The first bedroom door stood open. Two officers swept in, one cutting left, one right, flashlights raking across walls.Mattress on the floor, sheets tangled at the foot. A phone charger still plugged into the wall, cord dangling. Closet door standing ajar.

“Checking the closet.”

The officer yanked it wide, weapon up. Wire hangers. Nothing else.

“Bedroom one, clear!”

They posted at the door as I brought Jolly past, his nose already working the air from the hallway. We moved to the second bedroom. Same procedure—two officers in, splitting the room, checking corners. Another closet, another empty space.

“Bedroom two, clear!”

One room left at the end of the hall, door closed. The officers stacked on either side. Briggson, the point man, reached for the handle.

A sharp crack came from behind the door. Then another. Wood hitting wood, rhythmic and uneven.

Every weapon in the hallway swung toward the sound. Jolly’s body went rigid against my leg.

“Something’s moving in there,” Briggson said. He was stacked against the wall beside the closed door, weapon up, chest heaving. Reeves mirrored him on the other side.

“Stack up,” Briggson whispered. Reeves nodded and tested the handle. Locked. The point man stepped back. Raised his boot. Drove it into the door just below the handle. The frame splintered and the door flew inward, and both officers rushed the room, flashlights and weapons sweeping left and right?—

The bedroom was empty. A window on the far wall hung open, its frame swinging free in the mountain wind, catching the edge of the sill each time the breeze pushed it back.

Briggson and Reeves swept the corners, checked the closet. Nothing.

“Bedroom three, clear!”

I stepped into the doorway. Jolly’s body had loosened beside me—no alert, no focus. Just an empty room and a window nobody had bothered to shut.

“All rooms clear.” Donovan appeared at the end of the hallway from the rear of the cabin. “Bravo swept the back. Kitchen, utility space, rear entry. Structure is empty.”

“Structure is secure.” Vance’s voice came through the radio. “All teams, structure is secure.”

Shit.Nothing.

The energy drained out of the hallway. Officers straightened, safeties clicked, breathing slowed. The window banged once more before someone crossed the room and latched it shut.

You could almost inhale the disappointment.

I keyed my radio. “Vance, let me run Jolly through before anyone else moves around in here. He’ll tell us what was in this place.”

A pause. “Copy. All teams hold position. Garrison’s running the dog.”

I gave Jolly the command. “Such.” The German word for search sounded likezoo, but Jolly knew exactly what was expected.

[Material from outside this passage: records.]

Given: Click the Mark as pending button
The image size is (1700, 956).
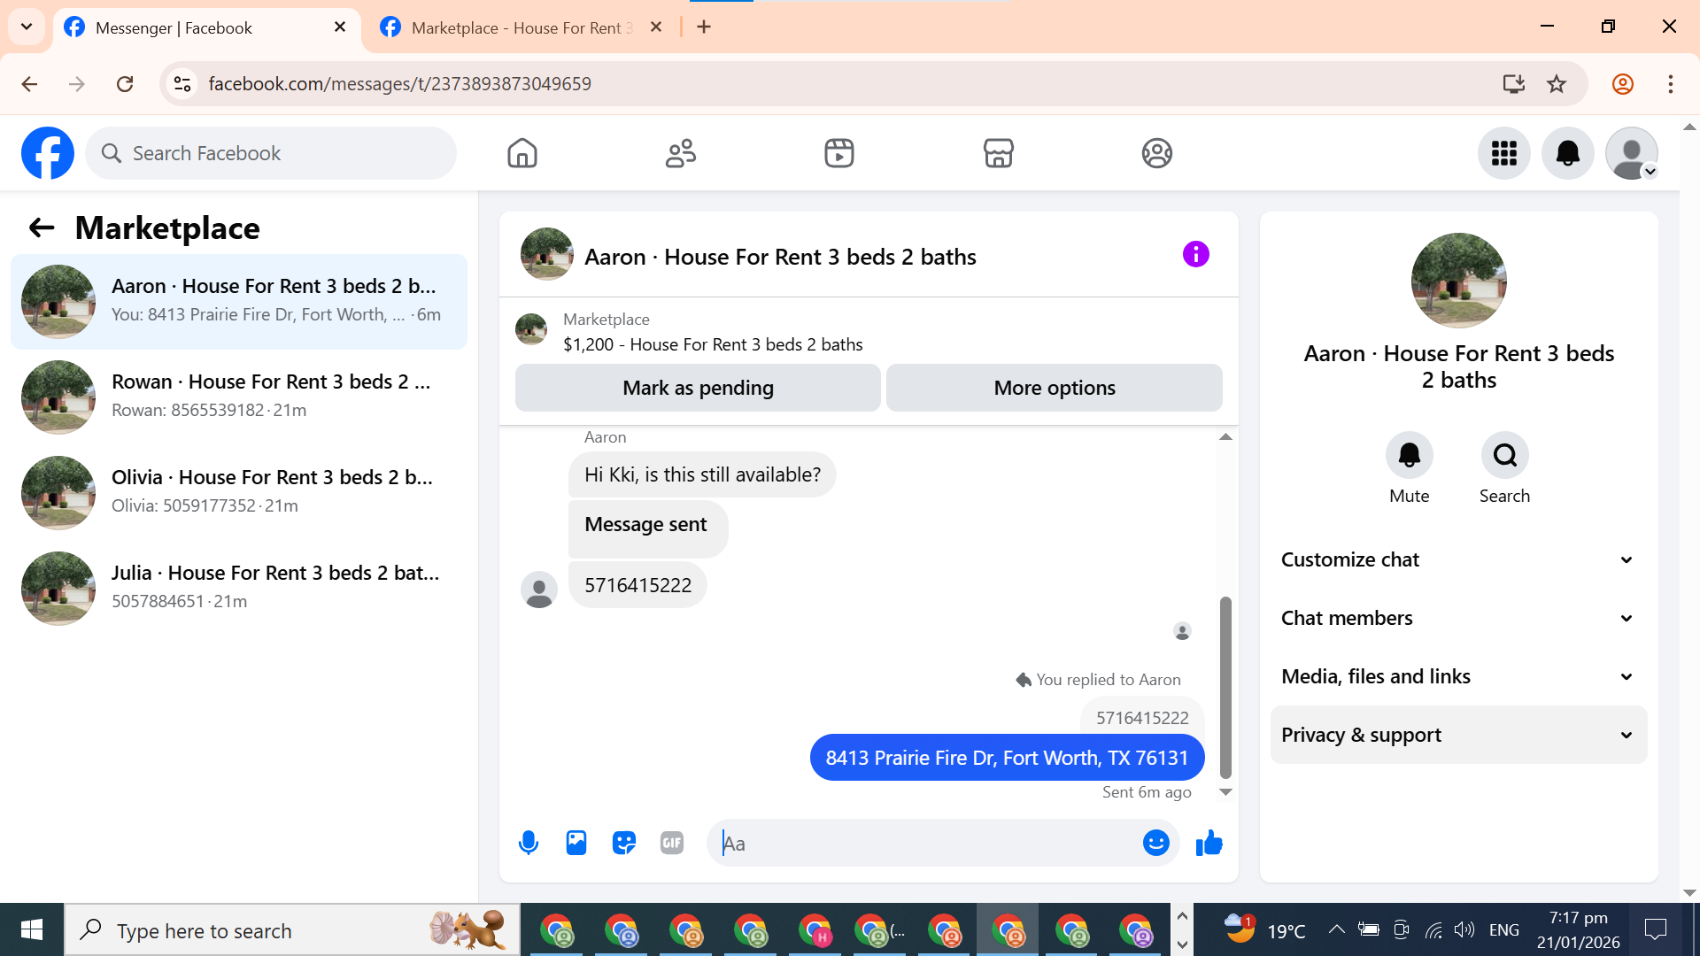Looking at the screenshot, I should [698, 388].
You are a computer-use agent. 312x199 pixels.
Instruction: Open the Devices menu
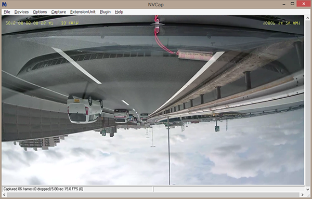click(x=21, y=12)
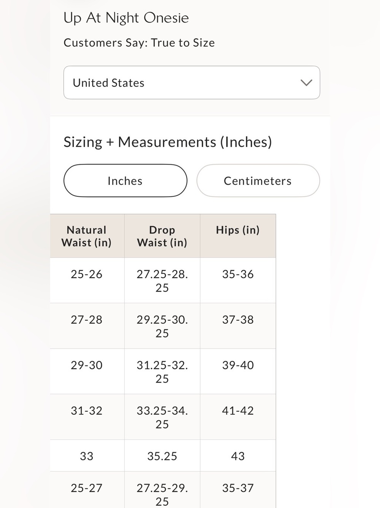Click the dropdown chevron arrow icon
This screenshot has height=508, width=380.
(306, 83)
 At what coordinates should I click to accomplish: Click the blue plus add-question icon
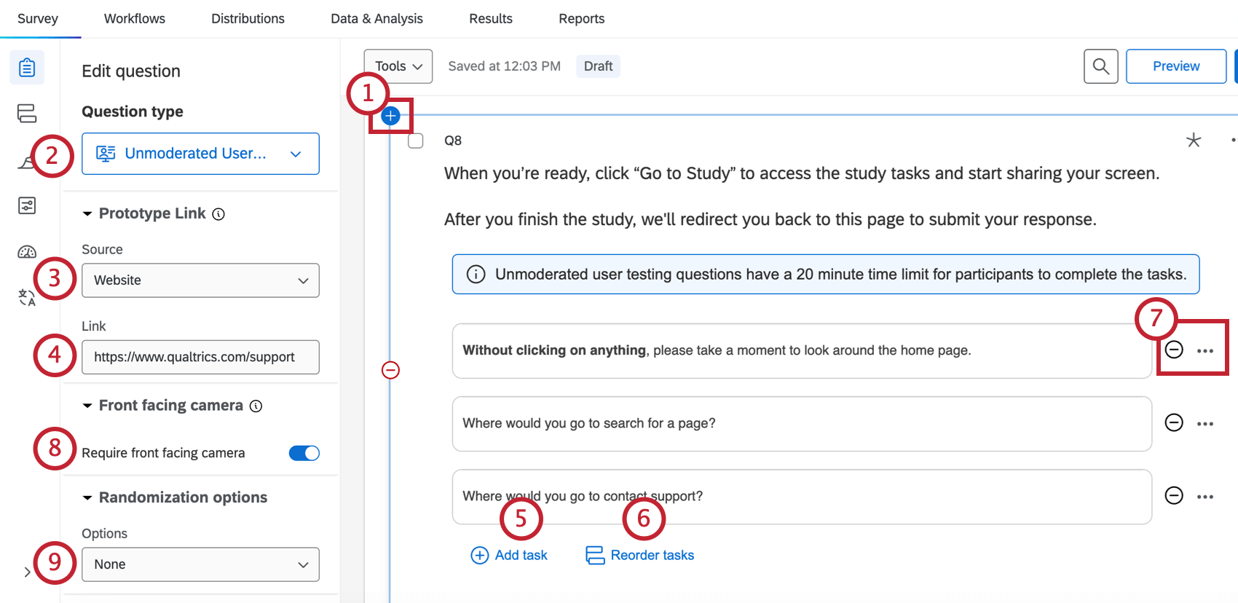pyautogui.click(x=391, y=116)
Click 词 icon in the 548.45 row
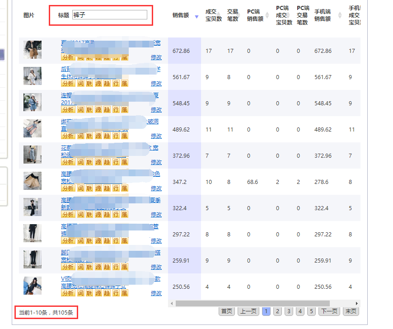393x329 pixels. [x=80, y=110]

He shifted instantly from heel to search mode, nose dropping to the floor, body flowing forward with purpose. I followed him back down the hallway, letting the leash play out, reading his body the way I’d read it through hundreds of searches across two continents.

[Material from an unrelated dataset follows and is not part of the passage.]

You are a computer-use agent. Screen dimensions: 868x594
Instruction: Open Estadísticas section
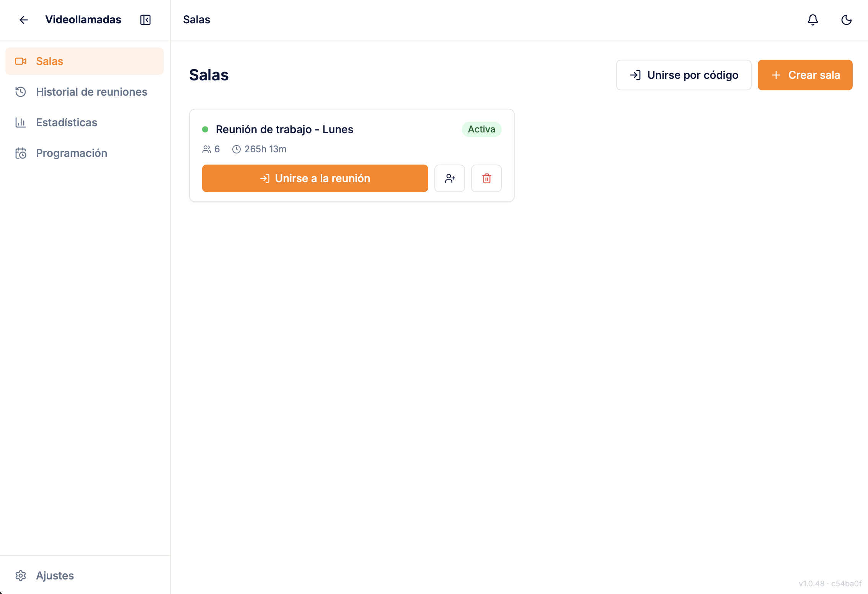click(66, 122)
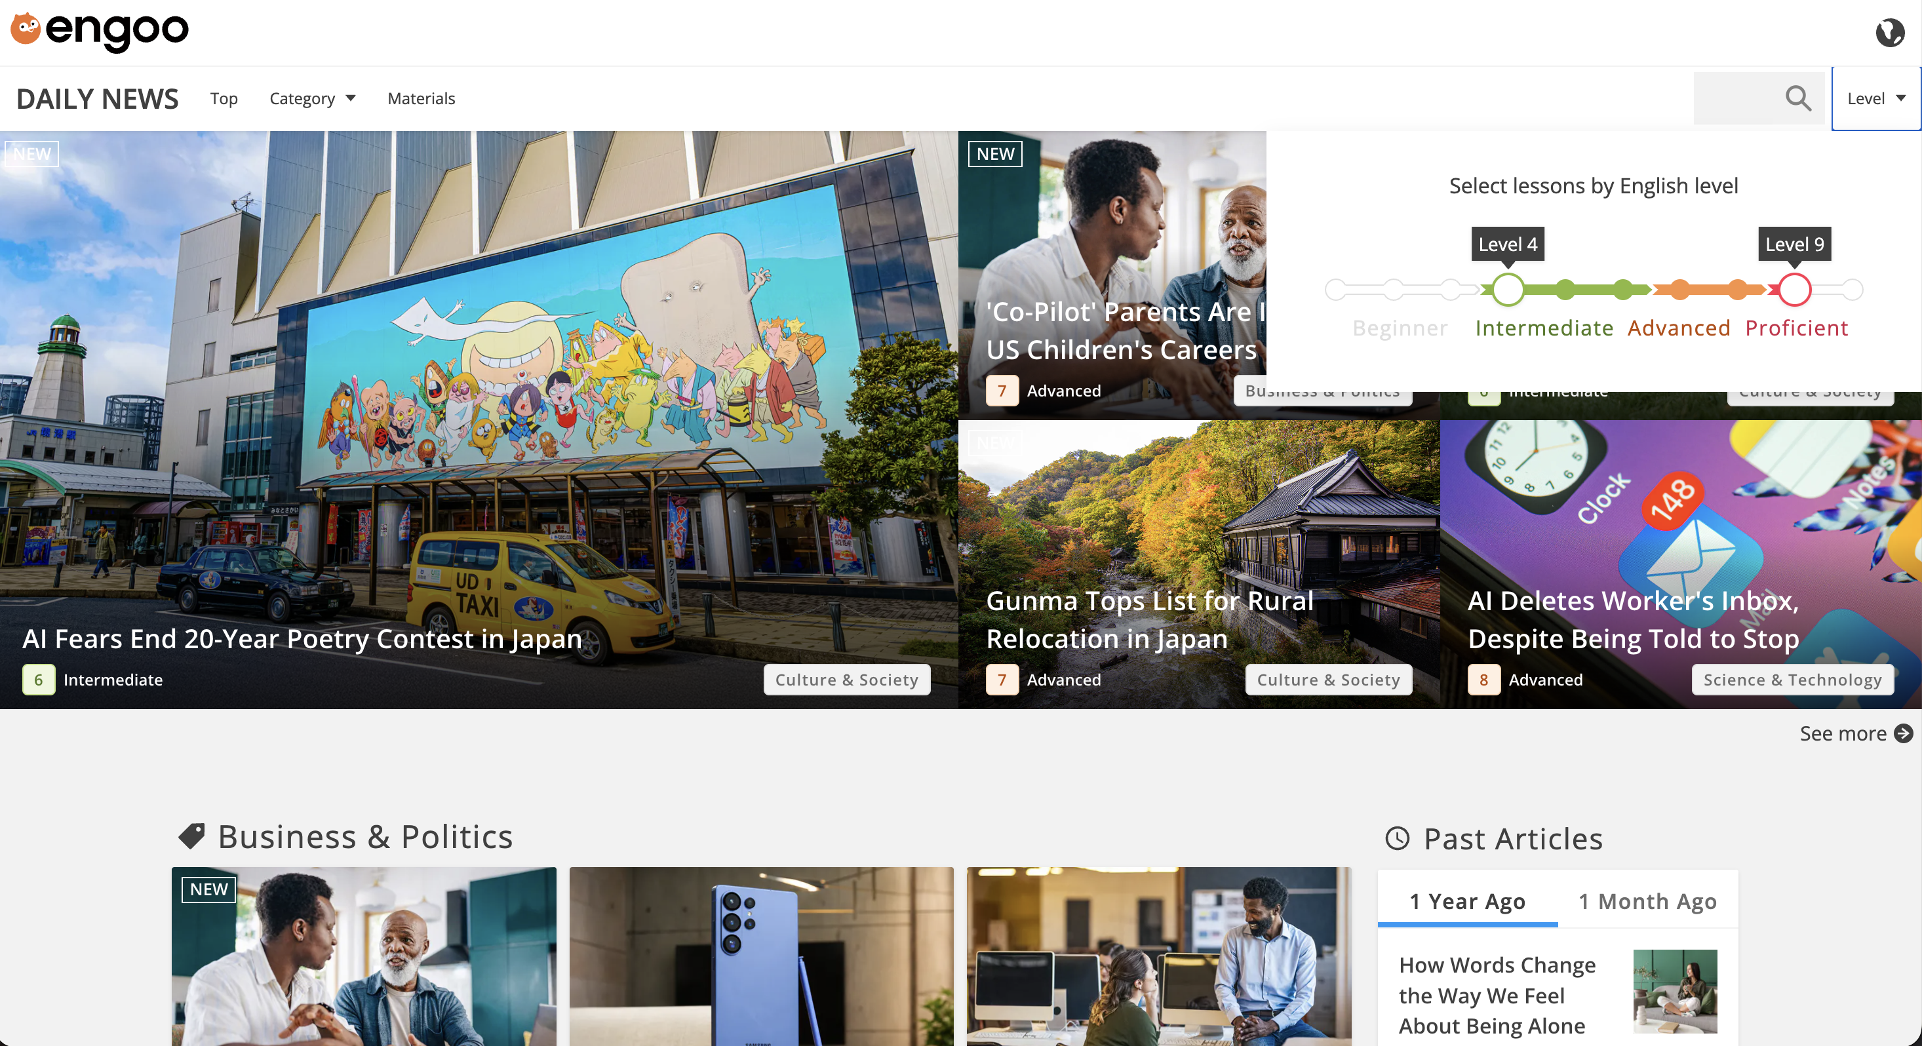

Jolly worked the bedroom perimeters quickly, alerting three times across both rooms—clean sits, definitive, no hesitation. He’d found drug residue along baseboards, in closet corners, places where product had been stored or handled. The pattern was consistent with this being a drug distribution point, but the product itself was gone.

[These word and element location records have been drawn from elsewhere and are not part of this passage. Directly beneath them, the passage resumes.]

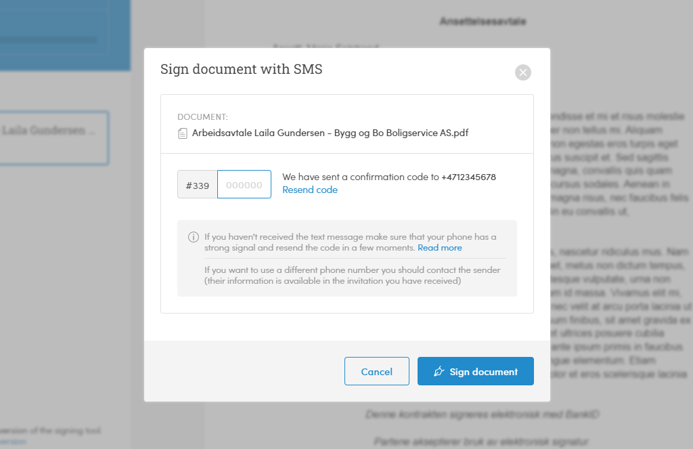Screen dimensions: 693x449
Task: Click the info circle icon in the notice
Action: (x=194, y=237)
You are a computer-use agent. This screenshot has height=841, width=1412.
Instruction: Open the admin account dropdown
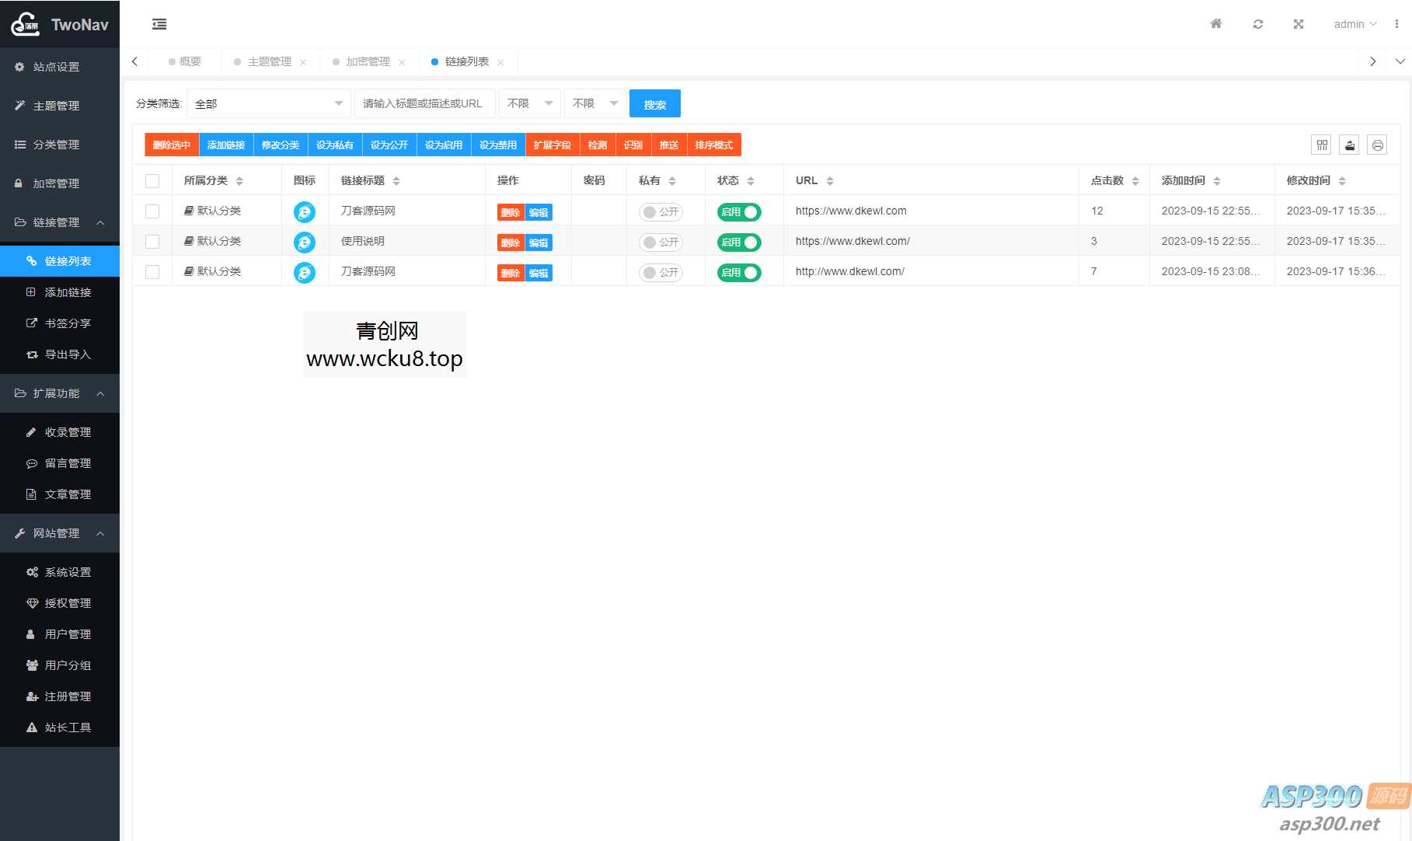[1354, 24]
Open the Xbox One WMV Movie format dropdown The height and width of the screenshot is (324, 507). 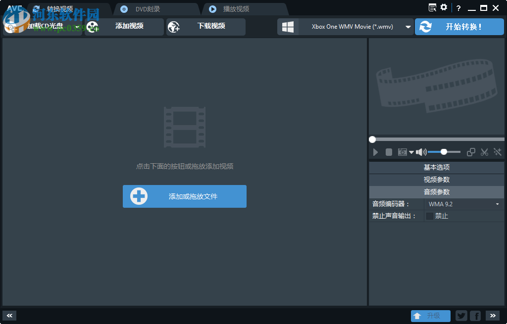pos(407,27)

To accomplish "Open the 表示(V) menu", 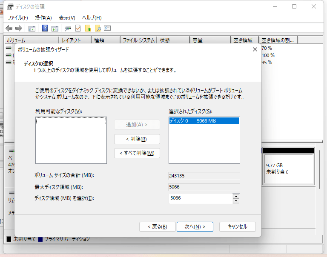I will pyautogui.click(x=67, y=18).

But between the alerts, I was looking at everything else. The tangled sheets on the mattress. That phone charger still plugged into the wall, cord dangling like whoever owned it had yanked the phone free and run. The energy drink still sweating on the counter. The television nobody had bothered to turn off.

These people hadn’t cleared out on a schedule. They’d gotten a warning and bolted.

“Ben.” Donovan appeared at the end of the hallway, flashlight angled down. “Cellar. It’s clear.”